[Begin EXTRACTED TEXT]

Charles Gounod's Faust is a lyric opera in five acts with libretto by Jules Barbier and Michel Carré based on Carré’s Faust et Marguerite, based on Goethe's Faust. However, it is far from the brilliant work of Goethe, and in the Germanic countries, to highlight the difference, the opera is referred to as Margarethe.

Considered an evolution of the Grand Opéra it maintains the structure in five acts, ballet and chorus, but focuses more on the vocal part, with great emphasis on the main characters. The opera has had great success since it was premiered and contains musical moments of great melodic richness. Vocally it is very striking, with imposing arias of the bass (Le véu d'or by Méphistophélès is a good example), great tenor arias of lyrical sweetness (as in the case of the famous aria from Faust Salut, demeure chaste et pure), arias of expressive coloratura soprano (Ah! Je ris me voir by Marguerite), romantic duets of remarkable intensity, iand other memorable ensembles and great chorus moments (Glorie immortellede nos aieux by the soldiers choir).

Dr. Faust old and tired, thinks about suicide, admitting that God will not bring him back youth and love. He invokes the devil and Méphistophélès appears. He promises him glory, wealth and power in exchange for his soul. After having a vision of Marguerite, he accepts the pact. Valentin will go to war and asks his friends to protect his sister Marguerite. Méphistophélès appears, makes predictions, is recognized as the devil and disarms them. Faust tries to get closer to Marguerite but she repels him. Faust dreams of love. Méphistophélès gives Marguerite a jewelry box. She is delighted and ultimately accepts the love of Faust. She goes to church to pray for Faust and fo her son (she is pregnant) but Méphistophélès appears. Valentin returns victorious from war, and seeks Faust to avenge her sister, but he is mortally wounded by him. Before his death, he curses his sister. Marguerite is imprisoned for killing her own son. Faust, in prison, declares his love again and convinces her to run away together. Mephistopheles appears, Marguerite dies and  Faust and is taken by him.

[End EXTRACTED TEXT]

#### [INSTRUCTION 1]
According to the passage on Gounod's Faust, who wrote the opera's libretto?
#### [INSTRUCTION 2]
In the passage on Gounod's Faust, why is the opera known as Margarethe in the Germanic countries?
#### [INSTRUCTION 3]
Continue the passage on Gounod's Faust from its final sentence.

[Begin RAW DATA]

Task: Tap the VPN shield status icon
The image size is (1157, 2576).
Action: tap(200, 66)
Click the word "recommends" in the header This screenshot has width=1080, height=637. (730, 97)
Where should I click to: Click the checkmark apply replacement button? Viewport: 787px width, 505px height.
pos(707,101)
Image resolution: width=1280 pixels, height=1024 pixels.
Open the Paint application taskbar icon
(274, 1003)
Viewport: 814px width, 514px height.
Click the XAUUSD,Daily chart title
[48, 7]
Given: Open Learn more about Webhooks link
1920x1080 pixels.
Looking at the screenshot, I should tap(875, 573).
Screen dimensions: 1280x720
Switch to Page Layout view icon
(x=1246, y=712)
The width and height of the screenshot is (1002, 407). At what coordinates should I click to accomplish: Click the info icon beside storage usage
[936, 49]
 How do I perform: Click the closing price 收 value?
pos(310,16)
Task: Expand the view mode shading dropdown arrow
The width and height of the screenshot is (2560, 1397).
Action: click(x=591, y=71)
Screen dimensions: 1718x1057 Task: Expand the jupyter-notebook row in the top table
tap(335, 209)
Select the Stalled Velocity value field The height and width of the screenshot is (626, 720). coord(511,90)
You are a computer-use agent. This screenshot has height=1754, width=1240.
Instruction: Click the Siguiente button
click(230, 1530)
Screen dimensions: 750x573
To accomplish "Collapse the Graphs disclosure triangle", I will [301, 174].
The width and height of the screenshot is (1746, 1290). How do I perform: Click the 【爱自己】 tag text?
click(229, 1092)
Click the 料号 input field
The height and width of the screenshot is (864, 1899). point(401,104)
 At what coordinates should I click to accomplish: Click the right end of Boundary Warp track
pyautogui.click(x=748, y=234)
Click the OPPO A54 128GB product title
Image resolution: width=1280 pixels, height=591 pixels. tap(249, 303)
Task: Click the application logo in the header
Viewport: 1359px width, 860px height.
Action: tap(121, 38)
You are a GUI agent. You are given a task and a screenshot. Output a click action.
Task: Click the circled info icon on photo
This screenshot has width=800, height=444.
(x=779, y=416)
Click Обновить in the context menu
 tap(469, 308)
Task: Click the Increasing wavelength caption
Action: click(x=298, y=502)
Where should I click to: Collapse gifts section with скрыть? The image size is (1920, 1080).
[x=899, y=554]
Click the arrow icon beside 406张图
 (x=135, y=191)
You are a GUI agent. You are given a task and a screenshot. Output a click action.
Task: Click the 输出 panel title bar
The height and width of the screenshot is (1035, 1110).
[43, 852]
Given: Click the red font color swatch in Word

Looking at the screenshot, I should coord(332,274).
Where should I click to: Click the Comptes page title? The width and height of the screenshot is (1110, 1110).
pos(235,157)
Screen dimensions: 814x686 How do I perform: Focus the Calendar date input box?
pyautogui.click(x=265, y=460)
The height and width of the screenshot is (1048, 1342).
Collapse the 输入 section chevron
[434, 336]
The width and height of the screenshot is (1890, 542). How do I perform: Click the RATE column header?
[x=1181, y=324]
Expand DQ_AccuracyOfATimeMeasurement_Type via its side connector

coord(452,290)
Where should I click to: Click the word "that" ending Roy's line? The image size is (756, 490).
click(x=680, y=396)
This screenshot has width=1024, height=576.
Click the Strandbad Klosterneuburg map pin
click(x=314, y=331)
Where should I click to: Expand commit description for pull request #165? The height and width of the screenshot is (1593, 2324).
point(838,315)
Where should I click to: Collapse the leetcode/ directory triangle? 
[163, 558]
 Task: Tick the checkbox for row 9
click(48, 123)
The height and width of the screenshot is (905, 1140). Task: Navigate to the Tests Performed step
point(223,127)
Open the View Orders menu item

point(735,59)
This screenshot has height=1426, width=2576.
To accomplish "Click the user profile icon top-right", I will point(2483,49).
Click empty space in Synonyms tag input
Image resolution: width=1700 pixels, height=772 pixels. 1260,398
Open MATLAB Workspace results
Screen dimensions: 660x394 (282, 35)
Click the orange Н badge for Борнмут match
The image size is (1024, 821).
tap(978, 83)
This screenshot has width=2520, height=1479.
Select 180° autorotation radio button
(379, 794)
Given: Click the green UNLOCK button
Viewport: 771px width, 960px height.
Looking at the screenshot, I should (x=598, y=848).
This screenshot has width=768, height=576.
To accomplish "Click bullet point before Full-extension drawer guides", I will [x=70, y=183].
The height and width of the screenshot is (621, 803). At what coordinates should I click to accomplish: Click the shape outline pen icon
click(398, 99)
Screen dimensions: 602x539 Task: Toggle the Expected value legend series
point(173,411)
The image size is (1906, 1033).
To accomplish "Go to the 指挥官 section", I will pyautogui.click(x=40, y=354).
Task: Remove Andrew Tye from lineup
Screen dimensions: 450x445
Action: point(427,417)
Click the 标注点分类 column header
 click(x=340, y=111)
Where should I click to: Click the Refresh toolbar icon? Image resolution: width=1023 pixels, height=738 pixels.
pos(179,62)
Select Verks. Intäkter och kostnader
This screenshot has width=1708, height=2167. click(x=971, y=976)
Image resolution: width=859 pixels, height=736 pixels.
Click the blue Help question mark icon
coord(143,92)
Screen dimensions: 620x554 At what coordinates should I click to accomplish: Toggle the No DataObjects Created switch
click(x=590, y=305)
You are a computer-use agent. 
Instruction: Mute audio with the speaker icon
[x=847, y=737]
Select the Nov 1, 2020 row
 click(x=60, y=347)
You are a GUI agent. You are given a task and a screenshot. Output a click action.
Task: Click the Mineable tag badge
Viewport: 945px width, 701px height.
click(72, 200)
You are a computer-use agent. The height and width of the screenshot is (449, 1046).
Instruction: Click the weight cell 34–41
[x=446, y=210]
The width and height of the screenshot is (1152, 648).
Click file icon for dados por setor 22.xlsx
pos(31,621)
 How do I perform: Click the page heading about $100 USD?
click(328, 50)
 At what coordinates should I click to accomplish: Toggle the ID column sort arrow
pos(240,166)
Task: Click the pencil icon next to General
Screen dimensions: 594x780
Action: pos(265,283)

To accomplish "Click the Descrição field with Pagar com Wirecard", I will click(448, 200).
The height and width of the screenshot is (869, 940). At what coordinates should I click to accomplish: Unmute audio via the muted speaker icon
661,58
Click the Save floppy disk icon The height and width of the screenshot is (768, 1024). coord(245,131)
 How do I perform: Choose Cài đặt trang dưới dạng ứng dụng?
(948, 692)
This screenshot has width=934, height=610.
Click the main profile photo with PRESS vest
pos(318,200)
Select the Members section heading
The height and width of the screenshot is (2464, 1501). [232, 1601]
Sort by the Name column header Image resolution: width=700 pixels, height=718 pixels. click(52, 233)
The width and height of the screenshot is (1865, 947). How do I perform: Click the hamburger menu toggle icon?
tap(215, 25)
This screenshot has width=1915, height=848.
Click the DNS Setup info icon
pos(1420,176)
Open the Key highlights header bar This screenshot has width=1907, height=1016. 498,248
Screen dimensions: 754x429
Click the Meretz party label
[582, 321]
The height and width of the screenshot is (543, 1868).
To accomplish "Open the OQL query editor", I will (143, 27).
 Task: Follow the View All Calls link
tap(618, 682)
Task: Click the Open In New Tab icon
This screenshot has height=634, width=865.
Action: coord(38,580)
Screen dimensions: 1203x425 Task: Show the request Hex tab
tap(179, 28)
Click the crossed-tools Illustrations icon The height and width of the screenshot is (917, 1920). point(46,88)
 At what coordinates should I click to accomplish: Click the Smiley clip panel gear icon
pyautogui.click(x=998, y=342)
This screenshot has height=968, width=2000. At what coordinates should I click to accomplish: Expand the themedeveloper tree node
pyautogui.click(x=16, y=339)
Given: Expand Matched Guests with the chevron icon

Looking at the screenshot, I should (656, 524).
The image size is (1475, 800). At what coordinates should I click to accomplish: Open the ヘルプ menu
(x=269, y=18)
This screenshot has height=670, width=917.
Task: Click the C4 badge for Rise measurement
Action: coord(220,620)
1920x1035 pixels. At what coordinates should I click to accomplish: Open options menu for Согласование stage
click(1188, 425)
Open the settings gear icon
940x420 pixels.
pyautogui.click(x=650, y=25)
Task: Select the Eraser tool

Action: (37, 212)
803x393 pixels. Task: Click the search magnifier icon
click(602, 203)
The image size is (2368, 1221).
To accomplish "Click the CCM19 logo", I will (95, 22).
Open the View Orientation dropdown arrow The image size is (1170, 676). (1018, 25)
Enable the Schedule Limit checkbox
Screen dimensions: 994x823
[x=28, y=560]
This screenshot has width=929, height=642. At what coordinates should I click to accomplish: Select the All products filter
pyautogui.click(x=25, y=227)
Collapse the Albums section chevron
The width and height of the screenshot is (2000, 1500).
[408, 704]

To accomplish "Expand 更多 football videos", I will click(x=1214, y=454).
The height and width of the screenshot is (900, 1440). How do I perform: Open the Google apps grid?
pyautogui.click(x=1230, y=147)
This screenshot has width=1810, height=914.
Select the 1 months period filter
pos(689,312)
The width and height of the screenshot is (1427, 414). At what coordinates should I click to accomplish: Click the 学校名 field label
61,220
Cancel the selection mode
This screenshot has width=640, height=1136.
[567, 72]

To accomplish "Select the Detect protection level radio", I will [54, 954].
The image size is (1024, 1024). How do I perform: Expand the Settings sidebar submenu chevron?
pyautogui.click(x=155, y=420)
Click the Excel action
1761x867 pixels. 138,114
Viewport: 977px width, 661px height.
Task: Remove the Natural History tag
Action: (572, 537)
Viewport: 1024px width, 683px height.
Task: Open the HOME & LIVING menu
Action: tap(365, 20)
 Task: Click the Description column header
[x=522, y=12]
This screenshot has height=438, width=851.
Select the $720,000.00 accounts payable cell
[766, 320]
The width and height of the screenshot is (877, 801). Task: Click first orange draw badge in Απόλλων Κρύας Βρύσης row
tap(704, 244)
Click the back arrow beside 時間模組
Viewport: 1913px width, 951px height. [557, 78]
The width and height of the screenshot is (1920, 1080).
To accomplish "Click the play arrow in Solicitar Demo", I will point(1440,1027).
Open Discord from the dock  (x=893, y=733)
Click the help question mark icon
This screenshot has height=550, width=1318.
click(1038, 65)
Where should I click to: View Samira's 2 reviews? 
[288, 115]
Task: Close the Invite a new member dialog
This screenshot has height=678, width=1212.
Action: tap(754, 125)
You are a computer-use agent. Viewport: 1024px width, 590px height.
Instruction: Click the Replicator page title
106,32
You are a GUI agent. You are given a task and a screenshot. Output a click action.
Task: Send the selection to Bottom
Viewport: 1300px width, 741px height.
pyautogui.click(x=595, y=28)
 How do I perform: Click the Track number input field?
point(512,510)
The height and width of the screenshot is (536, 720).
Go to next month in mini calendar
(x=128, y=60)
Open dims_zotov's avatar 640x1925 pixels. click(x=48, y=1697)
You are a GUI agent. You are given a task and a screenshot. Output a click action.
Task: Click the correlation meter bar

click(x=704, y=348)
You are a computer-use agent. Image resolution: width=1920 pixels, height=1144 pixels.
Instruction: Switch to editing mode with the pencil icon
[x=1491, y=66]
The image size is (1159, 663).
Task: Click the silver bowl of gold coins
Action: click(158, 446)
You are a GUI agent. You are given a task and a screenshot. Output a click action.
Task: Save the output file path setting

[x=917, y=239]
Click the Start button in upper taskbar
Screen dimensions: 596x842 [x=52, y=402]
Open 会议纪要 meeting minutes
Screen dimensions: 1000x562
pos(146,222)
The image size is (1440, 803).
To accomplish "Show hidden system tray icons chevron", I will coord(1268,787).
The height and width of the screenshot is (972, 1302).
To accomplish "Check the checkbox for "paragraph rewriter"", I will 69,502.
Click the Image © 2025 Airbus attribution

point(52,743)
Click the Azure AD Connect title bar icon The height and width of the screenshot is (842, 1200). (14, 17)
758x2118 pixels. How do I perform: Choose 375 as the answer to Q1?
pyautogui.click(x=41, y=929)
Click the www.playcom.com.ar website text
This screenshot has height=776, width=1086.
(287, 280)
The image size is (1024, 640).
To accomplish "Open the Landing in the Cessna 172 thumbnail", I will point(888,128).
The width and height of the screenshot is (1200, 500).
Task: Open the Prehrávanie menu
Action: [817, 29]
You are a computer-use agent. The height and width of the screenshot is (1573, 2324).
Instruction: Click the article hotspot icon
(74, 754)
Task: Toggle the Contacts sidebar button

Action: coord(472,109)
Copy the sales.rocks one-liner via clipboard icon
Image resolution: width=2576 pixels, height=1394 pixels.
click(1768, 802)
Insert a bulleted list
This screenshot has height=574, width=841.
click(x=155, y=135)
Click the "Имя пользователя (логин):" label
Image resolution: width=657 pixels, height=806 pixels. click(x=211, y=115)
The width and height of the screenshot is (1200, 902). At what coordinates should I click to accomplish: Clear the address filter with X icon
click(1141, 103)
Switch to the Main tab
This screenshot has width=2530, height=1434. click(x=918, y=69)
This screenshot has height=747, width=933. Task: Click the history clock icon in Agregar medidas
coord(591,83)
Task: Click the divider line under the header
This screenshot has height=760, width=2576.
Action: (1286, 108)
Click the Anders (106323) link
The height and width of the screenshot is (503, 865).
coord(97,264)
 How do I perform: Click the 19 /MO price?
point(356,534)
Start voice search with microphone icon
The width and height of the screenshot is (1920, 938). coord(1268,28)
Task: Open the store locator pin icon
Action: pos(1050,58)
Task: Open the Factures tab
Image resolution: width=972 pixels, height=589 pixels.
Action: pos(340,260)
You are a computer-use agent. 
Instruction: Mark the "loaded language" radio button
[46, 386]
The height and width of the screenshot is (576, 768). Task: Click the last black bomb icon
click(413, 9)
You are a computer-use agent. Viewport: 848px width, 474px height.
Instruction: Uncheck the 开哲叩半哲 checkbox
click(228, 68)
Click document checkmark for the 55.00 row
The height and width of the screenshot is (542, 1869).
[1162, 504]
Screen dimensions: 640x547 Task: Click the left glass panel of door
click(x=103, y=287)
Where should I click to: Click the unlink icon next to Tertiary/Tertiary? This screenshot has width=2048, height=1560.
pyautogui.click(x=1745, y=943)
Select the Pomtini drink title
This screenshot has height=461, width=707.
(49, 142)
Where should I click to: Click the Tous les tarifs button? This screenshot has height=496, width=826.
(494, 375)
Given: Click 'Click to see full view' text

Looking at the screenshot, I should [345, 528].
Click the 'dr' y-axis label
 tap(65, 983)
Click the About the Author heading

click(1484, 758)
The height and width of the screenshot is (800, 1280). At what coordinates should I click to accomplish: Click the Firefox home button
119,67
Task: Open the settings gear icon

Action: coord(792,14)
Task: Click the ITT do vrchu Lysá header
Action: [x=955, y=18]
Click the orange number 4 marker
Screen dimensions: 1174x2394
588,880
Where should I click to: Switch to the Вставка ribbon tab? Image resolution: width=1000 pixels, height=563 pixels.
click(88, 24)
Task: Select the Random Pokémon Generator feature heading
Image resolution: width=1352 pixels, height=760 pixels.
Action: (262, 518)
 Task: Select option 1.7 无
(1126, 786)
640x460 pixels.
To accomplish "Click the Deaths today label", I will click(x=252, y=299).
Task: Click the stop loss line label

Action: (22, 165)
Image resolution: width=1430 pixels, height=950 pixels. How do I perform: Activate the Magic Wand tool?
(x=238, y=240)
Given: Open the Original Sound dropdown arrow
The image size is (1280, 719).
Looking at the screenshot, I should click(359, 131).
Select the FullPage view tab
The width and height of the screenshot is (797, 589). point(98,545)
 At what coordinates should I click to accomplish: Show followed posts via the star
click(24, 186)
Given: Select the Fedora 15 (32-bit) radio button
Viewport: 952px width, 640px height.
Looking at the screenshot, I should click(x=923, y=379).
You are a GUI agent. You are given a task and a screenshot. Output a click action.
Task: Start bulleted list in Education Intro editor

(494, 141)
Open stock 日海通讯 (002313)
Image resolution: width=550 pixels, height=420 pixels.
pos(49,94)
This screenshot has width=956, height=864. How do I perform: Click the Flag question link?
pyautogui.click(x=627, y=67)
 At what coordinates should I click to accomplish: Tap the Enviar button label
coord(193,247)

[End RAW DATA]

#### [RIGHT ANSWER 1]
Jules Barbier and Michel Carré wrote it.

#### [RIGHT ANSWER 2]
The opera is far from the brilliant work of Goethe. The name Margarethe is used in those countries to highlight that difference.

#### [RIGHT ANSWER 3]
The staging by David McVicar is flamboyant and rich, offering grim scenarios adequate to the opera's environment. The character dealt with more detail is Mephistopheles, who takes on multiple personalities, including a woman (and René Pape dressed as a woman is truly the devil in skirts). The descent into hell, the kingdom of Mephistopheles, is to the opera house itself, another good metaphorical image. The parts that I liked least were the ballets. One, a "pseudo Giselle" with barefoot dancers, one of them pregnant, ends with all others kicking her. The other, near the end, starts innocently and ends in an orgy scene of dubious interest.

The Royal Opera Orchestra was conducted by Maestro Evelino Pidó. His conducting was not perfect. Too slow at first, he later improved, but there were many small disencounters, both among the musicians, and between them and the singers. Nothing serious, but far from the usual perfection of this orchestra. The Royal Opera Chorus, however, was magnificent.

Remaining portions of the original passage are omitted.